When you make a web application at some point you cannot get around the fact that you need to send emails to your users. The most basic use case is sending account related emails (like password resets).

Sending emails is not the most complicated part of you application. Yet, so many make a lot of mistakes. The mistakes usually start happening once you want to use pretty HTML emails rather than text/plain emails.

HTML like it is 1999

Creating HTML emails is not a simple task. It is not a matter of simply designing a nice looking HTML page and it is done. All email clients have different rules regarding HTML and CSS usage.

The best approach is to design an HTML page like you would in 1999:

  • <table> for positioning
  • basic inline styling

Now you only have to test your email in all the different email clients people use: Thunderbird, Outlook, Outlook live, Lotus Notes. iOS Mail app, GMail, GMail app, etc.

The tools

Luckily it is not 1999 anymore and people have created tools to make creating HTML emails easier.

The intent of this article is not to provide a complete list of available tools and services. For a more extensive list check Jonathan Dion's Awesome Emails.

Validators and Previewers

There are really a lot of different email clients which support HTML. They all support HTML differently. Sometimes the used device also changes the way the email is presented.

Verifying results on different clients is not a simple task, so most of these services are paid.

Inliners

Dealing with inlined styling is a major headache.
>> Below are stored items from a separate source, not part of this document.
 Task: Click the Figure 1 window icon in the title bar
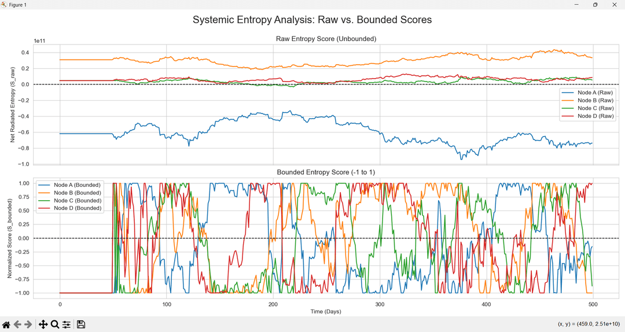tap(5, 5)
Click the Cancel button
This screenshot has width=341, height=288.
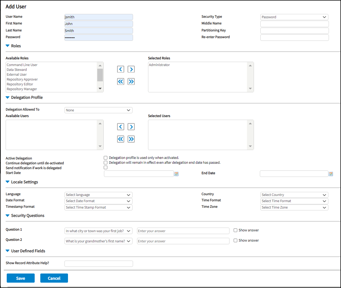pyautogui.click(x=54, y=278)
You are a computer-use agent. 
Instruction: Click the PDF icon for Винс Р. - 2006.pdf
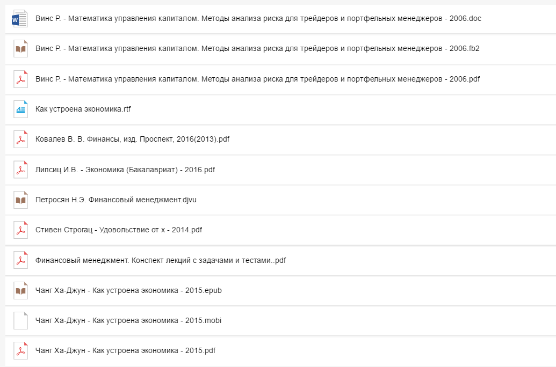point(19,79)
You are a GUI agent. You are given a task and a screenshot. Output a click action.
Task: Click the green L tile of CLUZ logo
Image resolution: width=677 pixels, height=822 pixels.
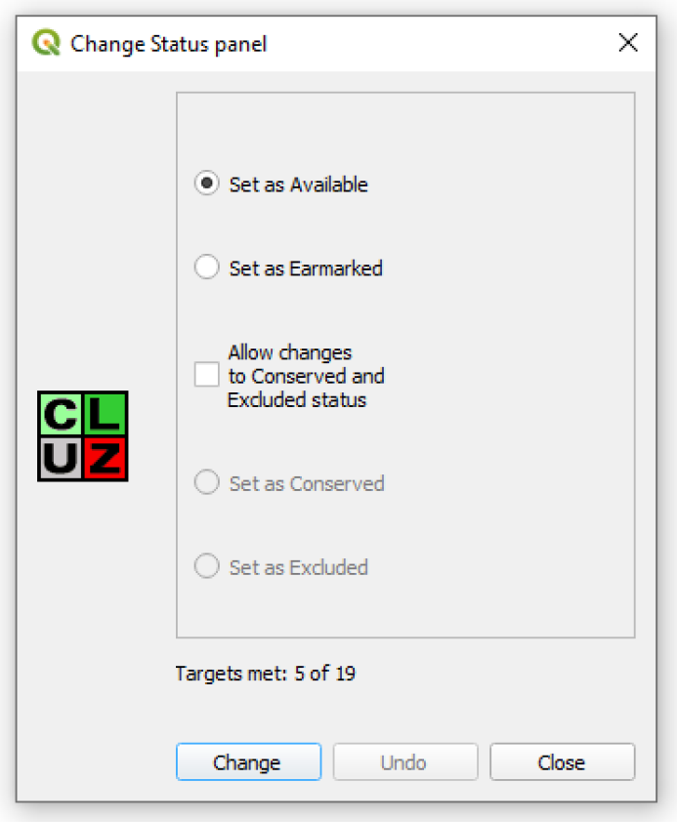pos(105,415)
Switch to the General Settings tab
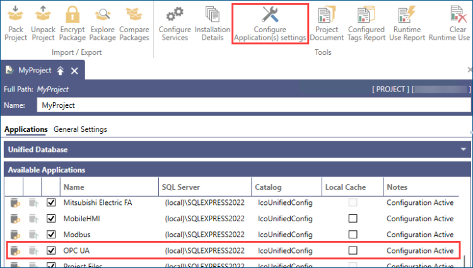The height and width of the screenshot is (268, 473). coord(80,129)
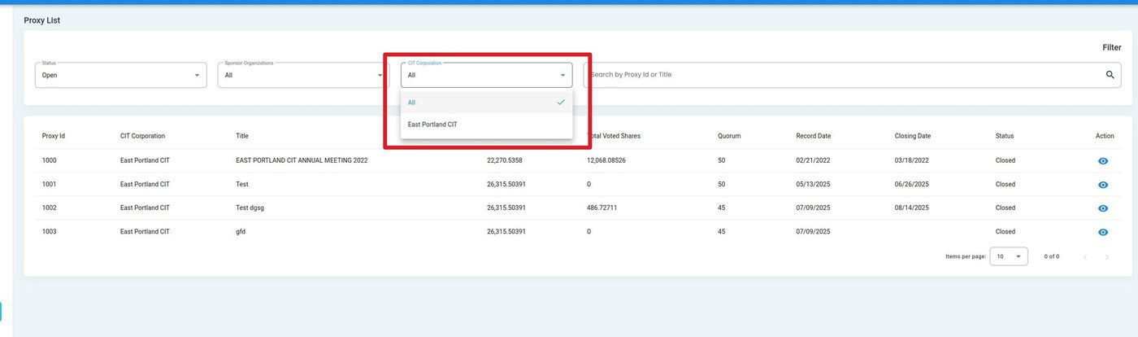1138x337 pixels.
Task: Go to previous page arrow
Action: (1084, 257)
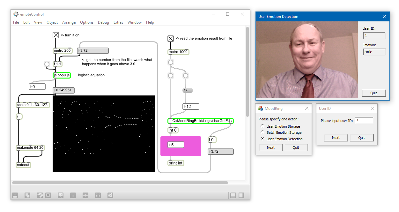Toggle the bottom panel view icon
This screenshot has width=399, height=212.
click(x=233, y=195)
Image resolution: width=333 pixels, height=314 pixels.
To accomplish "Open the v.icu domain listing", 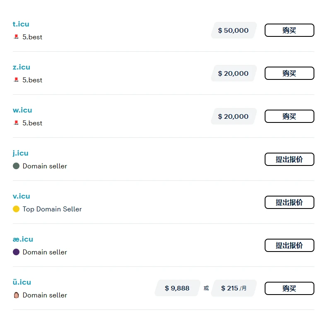I will point(22,196).
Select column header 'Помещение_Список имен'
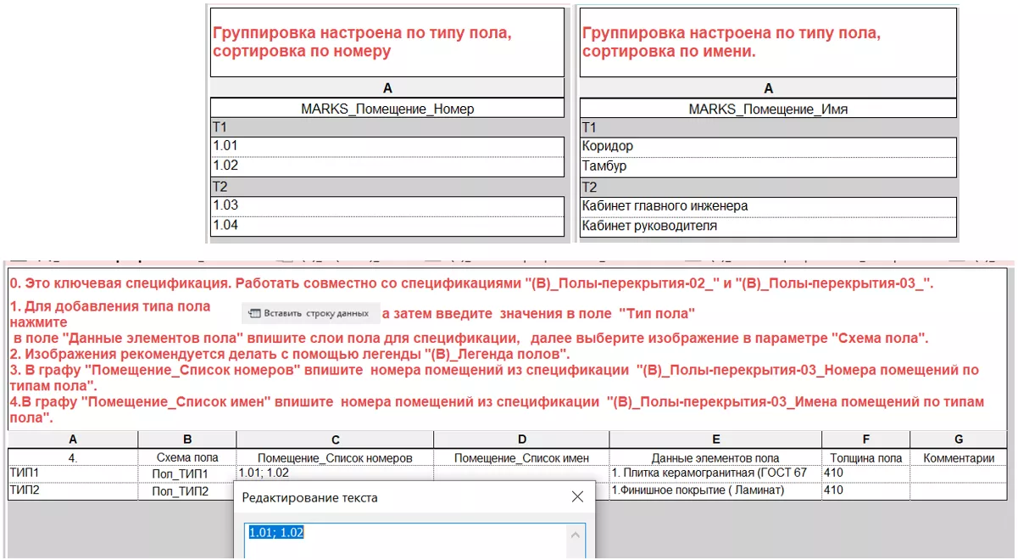The width and height of the screenshot is (1018, 560). 520,457
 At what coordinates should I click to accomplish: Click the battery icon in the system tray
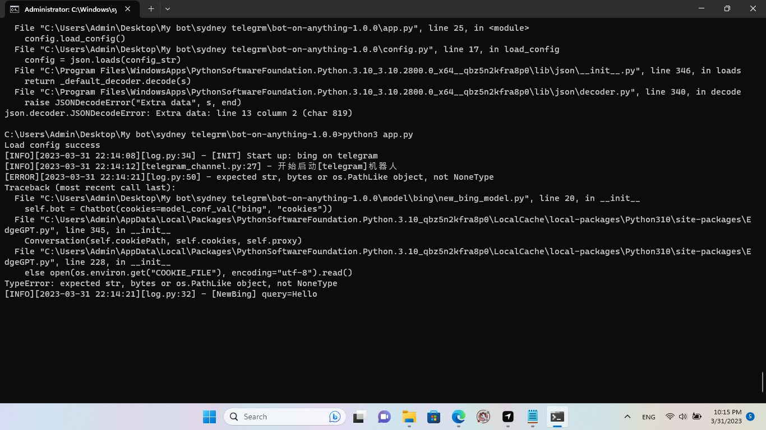point(697,417)
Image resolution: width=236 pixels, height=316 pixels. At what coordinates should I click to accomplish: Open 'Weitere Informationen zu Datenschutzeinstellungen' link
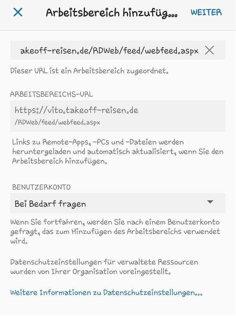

This is one of the main reasons why CSS was invented, so that you could easily change the style and have it applied to all applicable elements.

If you are rolling your own HTML Emails you can simply design the HTML with CSS and then use a style inliner to apply it all.

There are several inliners available, either as online service or part of the frameworks listed below.

Just to name a few:

A comparison of various inliners was done by Mosaico.

Frameworks

Instead of rolling your own designs you could also simply adopt a framework or use an existing template. If you only make small styling adjustments and just add content you probably do not have to resort to using paid services to verify the results on different clients.

Failures

I did not start this article to talk about all the tools you can use to create HTML emails. It is about various things people do wrong when sending emails.

Even when using the above tools these failures can still happen.

Included Images

There are two ways to include images in an HTML email:

  1. Attached
  2. External links

If HTML emails were not big enough already you can make them even bigger by attaching images to them. If you absolutely must include images use every trick available to make the image as small as possible. Again, HTML like it is 1999, assume the user is on a 56k modem connection.

Linking to external images is not a proper alternative. Most email clients will not load external images for a really good reason: privacy.

Loading the image from an external resource exposes the reader. It could be used to verify if a user actually read the email. This is rather unreliable as a lot of web based email clients retrieve the image via a proxy when needed.

Missing Images

As mentioned above, external images are often not presented to the user. But also attached images are not always shown.

Email clients, especially those on mobile phones, often do not download the complete email but only the vital parts (i.e. the textual content). The attached images could be downloaded on further request.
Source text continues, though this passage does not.